It’s a slender, legal-sized ledger with a nicely marbled cover, but worn from use and with some of its pages missing.  Its mid-nineteenth-century inscriptions appear to have been of little interest to a later custodian, who used its blank pages to doodle and trace comic strip frames.  At some point (perhaps about 1930), it ended up in Bowling Green’s city dump, where it was retrieved by a schoolboy and given to the Manuscripts & Folklife Archives of WKU’s Department of Library Special Collections.     

It’s a “Register of Slaves Owned for Life,” but the reference wasn’t to the life of the slave.  Instead, it was a stark reminder that, because of their legal status as chattel, enslaved people were subject to often complex and arcane Anglo-Saxon laws governing personal property.  Early Warren County court records show the frequent litigation that ensued when slaves were bought and sold, but also gifted, loaned out, mortgaged, divided up under estate settlements, and seized and sold for debt (or hidden away to avoid such seizures).  Enslaved people were also devised by will, either outright or, for example, to a widow for life and then after her death to an ultimate beneficiary, often children—the “remaindermen” or “owners in remainder.”
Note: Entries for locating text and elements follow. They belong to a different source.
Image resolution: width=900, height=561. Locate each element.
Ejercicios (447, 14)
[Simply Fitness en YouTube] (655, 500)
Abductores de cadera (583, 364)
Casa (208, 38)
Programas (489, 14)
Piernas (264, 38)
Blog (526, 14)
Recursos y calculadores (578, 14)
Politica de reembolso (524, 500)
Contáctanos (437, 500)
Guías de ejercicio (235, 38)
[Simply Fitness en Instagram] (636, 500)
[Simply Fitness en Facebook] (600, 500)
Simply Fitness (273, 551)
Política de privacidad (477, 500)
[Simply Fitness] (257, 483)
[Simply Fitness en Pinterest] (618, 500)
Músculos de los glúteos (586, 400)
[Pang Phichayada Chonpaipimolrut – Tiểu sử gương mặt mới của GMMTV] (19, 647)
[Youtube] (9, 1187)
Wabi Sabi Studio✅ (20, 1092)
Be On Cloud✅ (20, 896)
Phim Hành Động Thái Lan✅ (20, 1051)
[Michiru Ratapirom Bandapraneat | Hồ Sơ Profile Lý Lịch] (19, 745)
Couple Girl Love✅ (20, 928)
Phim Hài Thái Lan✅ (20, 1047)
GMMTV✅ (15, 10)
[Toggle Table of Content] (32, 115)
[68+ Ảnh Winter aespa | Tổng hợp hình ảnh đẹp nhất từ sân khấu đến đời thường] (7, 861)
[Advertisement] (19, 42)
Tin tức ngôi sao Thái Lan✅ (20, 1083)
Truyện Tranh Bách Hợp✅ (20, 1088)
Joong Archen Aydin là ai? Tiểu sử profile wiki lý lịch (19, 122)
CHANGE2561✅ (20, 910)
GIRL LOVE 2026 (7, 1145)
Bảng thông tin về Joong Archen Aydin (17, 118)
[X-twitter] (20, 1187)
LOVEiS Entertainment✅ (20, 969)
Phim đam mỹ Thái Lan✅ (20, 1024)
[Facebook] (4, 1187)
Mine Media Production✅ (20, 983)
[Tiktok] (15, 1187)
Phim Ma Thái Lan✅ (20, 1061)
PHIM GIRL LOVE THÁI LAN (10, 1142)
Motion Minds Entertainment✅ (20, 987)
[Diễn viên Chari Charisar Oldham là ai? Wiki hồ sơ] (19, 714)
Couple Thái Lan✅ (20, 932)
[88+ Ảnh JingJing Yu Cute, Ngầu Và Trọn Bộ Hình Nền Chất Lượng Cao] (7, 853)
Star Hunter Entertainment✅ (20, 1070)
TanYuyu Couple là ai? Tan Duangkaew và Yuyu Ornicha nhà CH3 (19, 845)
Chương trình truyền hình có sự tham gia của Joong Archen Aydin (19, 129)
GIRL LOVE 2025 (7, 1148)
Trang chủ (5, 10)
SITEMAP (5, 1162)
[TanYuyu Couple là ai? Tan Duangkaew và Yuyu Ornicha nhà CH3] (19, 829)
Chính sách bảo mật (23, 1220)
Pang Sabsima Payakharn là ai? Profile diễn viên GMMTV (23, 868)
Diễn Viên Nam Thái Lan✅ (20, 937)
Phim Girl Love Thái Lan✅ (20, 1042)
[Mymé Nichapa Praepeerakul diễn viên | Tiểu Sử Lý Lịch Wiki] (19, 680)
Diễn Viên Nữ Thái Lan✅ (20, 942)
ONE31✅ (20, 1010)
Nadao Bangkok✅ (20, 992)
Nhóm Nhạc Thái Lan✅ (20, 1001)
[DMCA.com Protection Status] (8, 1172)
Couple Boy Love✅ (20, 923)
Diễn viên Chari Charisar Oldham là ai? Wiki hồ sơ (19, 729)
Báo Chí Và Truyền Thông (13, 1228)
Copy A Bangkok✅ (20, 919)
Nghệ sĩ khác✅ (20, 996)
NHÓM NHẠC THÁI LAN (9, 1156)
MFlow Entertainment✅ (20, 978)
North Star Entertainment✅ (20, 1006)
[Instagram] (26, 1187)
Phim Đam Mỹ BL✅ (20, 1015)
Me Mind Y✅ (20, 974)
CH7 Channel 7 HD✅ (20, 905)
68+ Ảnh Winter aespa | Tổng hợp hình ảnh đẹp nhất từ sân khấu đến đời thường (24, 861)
It was this last arrangement that the Register of Slaves Owned for Life was meant to monitor.  Since the owners in remainder had a future enforceable interest in the enslaved people, life estate owners were required to make an annual report to the county clerk of the names, sex and ages of slaves in their possession.  We learn, therefore, that in 1855 Mrs. Mary Burford had life ownership of eight enslaved men and ten women, who were to pass to the heirs of the late J. A. Cooke on her death.  Mrs. Burford, however, was free to sell her life interest in some or all of the slaves; she did so on at least two occasions, obliging the transferee to make subsequent reports. 

In addition to an enslaved person’s name, age and sex, other descriptive information was commonly added, such as skin tone and physical characteristics or peculiarities.  But while they were considered commodities, enslaved people were living commodities, their births, children and deaths adding fluidity to their value to life estate holders and remaindermen. They also performed duties that confounded their status as chattel and foretold the future: a life interest holder’s final report in April 1865 listed five enslaved men who were serving as volunteers in the Union Army.

Emancipation, of course, ended the need for records of property in people.  For some of them, the break was clean, but (surprise!) the law occasionally dragged its heels.  Witness the answer of the defendants in a suit brought in Barren County disputing the proceeds of a mortgage of three enslaved people.  Two had earlier been sold, but the third, a woman?  She was of no value, huffed the defendants, since she was “‘lying loose around’ under the idea that she is free.”